By Helen Albert, Senior medwireNews Reporter
Regular consumption of tomatoes and other lycopene-rich fruits and vegetables may help reduce a man's risk for stroke, suggest study findings.
The researchers measured serum lycopene levels in a group of 1031 Finnish men, aged 46 to 65 years, and found that those with the highest levels had a 55% lower risk for any stroke than those with the lowest levels over a median period of 12.1 years.
"This study adds to the evidence that a diet high in fruits and vegetables is associated with a lower risk of stroke," said study author Jouni Karppi (University of Eastern Finland, Kuopio, Finland) in a press statement.

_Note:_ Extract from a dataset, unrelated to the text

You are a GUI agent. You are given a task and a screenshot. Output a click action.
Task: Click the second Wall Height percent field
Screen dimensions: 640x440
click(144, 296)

"The results support the recommendation that people get more than five servings of fruits and vegetables a day, which would likely lead to a major reduction in the number of strokes worldwide, according to previous research."
The study participants were enrolled in the Kuopio Ischaemic Heart Disease Risk Factor cohort and had serum concentrations of major carotenoids, α-tocopherol, and retinol measured to assess links with stroke and ischemic stroke risk.
Over the follow-up period, 67 strokes occurred in the participants, 50 of which were ischemic strokes.
As reported in Neurology, Karppi and team found that men in the highest quartile of serum lycopene (>0.22 µmol/L) had significant 59% and 55% reduced risks for ischemic and any stroke, respectively, over the follow-up period, compared with men in the lowest quartile (=0.03 µmol/L). These risk reductions remained valid after adjustment for potential confounders such as age, examination year, body mass index, and systolic blood pressure.
Notably, no associations were observed between stroke risk and serum levels of α-carotene, β-carotene, α-tocopherol, and retinol.
"Studies have reported that lycopene has many bioactive functions. Beside its antioxidant properties, it reduces inflammation, inhibits cholesterol synthesis, improves immune function, and prevents platelet aggregation and thrombosis and thereby may decrease the risk of stroke," write the authors.
"Thus, a balanced diet including fruits and vegetables may prevent stroke," they suggest.